“You’d have found it yourself to-night, but I couldn’t let you go blundering in unwarned. Ember might be there—any one might be there. It’s damnable, Henry, but I believe she’s up to her neck in it.”
Henry was silent. There seemed to be nothing to say. He also believed that Raymond Heritage was up to her neck in whatever secret enterprise was being developed at Luttrell Marches. He remembered the passion in her voice when she said, “I should like to smash it all,” and he remembered how she had sung, “Would we not shatter it to bits, and then re-mould it nearer to the heart’s desire?” Whatever the thing was, he believed she was in it up to her neck. So he was silent, and Anthony was grateful for his silence.
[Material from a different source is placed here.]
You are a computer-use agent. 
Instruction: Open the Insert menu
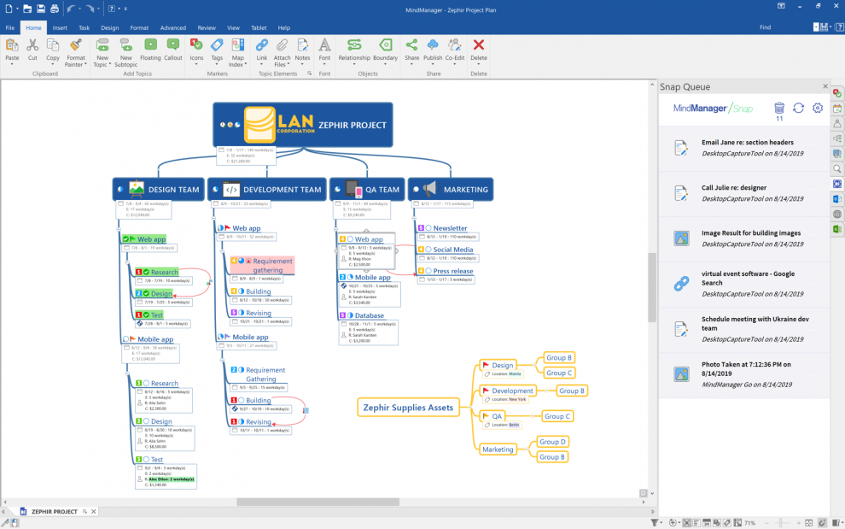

The silence was broken by a tapping, and a rustling, and the turning of a handle. The door opened very abruptly, and Mrs. de Luttrelle March made a precipitous entrance. She wore a pink silk négligé and a boudoir cap embroidered in forget-me-nots, also an expression of extreme terror—the cook’s description of their early visitor having prepared her to find Henry’s corpse stretched upon the hearth-rug. When a living and annoyed Henry confronted her, she clung to his arm and gazed round-eyed at the long, thin man who had swung round at her entrance. Uncertainty succeeded fear. Henry was saying, “Do go back to your room, Mother,” but it is doubtful whether she heard him.
Gradually her grasp of his arm relaxed. She walked slowly across the room, and stared with horrified amazement at Anthony.
He looked over her head at Henry, shrugged his shoulders just perceptibly, and made as if to turn back to the window again. Either that shrug, or the faintly sarcastic lift of the eyebrows that accompanied it, brought a sort of broken gasp to Mrs. March’s lips. She put out her hand, touched his coat sleeve with her finger-tips, and said:
“Anthony—it’s Anthony—oh, Henry, it’s Anthony!”
She backed a little at each repetition of the name, looked wildly round, and sinking on to the nearest chair, burst into tears.
“Henry—oh, please somebody speak,” she sobbed.
“It’s all right, Aunt Rosa. I’m not a ghost,” said Anthony in his driest voice.
Henry experienced a cold dread of what his mother would say next. She had talked so much and thought so incessantly of Luttrell Marches. Latterly she had been so sure of Henry’s ownership, and so proud of it. What would she say now—as she dropped her hands from her face and gazed with streaming eyes at Anthony, who regarded her quizzically?